I go anyway. I'm afraid.
I come across a school. Someone notices the bike traveler and a mob of students comes charging down the hill.
My first reaction is to flee. But instead of taunts and shouts of anger, I hear laughter.
The kids surround my bicycle and I take out my camera and snap a few shots.
I look back at this photo and wonder about the lives of these students, now adults in their twenties. I look at the smiles. The intensity and zeal. I hope that life has treated them well.

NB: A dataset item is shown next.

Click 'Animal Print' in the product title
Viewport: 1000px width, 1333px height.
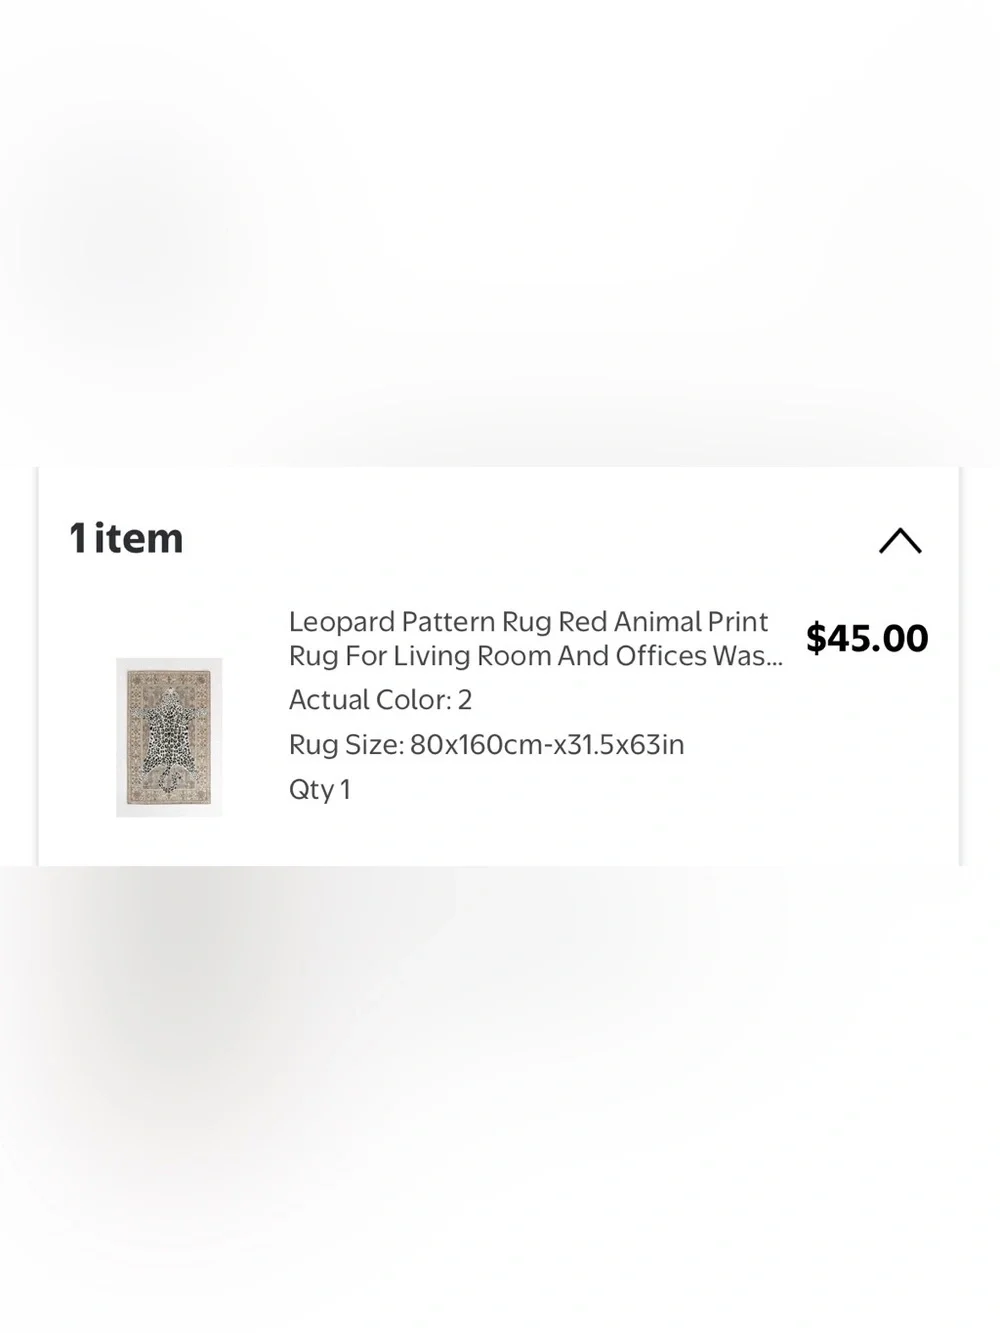point(691,622)
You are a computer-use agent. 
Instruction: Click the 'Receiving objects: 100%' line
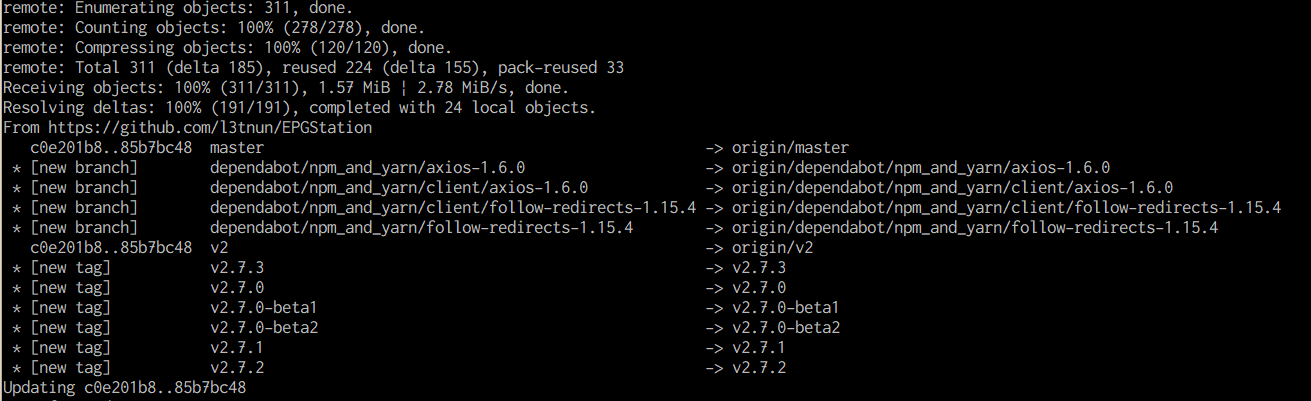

None of them knows the gift they gave to this traveler that day. The anxiety that had been welling up in me for weeks melted away in an instant. I continued my journey with their smiles etched in my memory ... a potent remedy to prejudice and fear.
Photo by Willie Weir
SIGHTS AND SOUNDS is posted every other Friday. Willie Weir is a columnist for Adventure Cyclist magazine. His books, Travels with Willie and Spokesongs, will inspire you to hit the road, and might change the way you approach bicycle travel. He lives in Seattle with his wife Kat. You can read about their adventures at http://yellowtentadventures.com.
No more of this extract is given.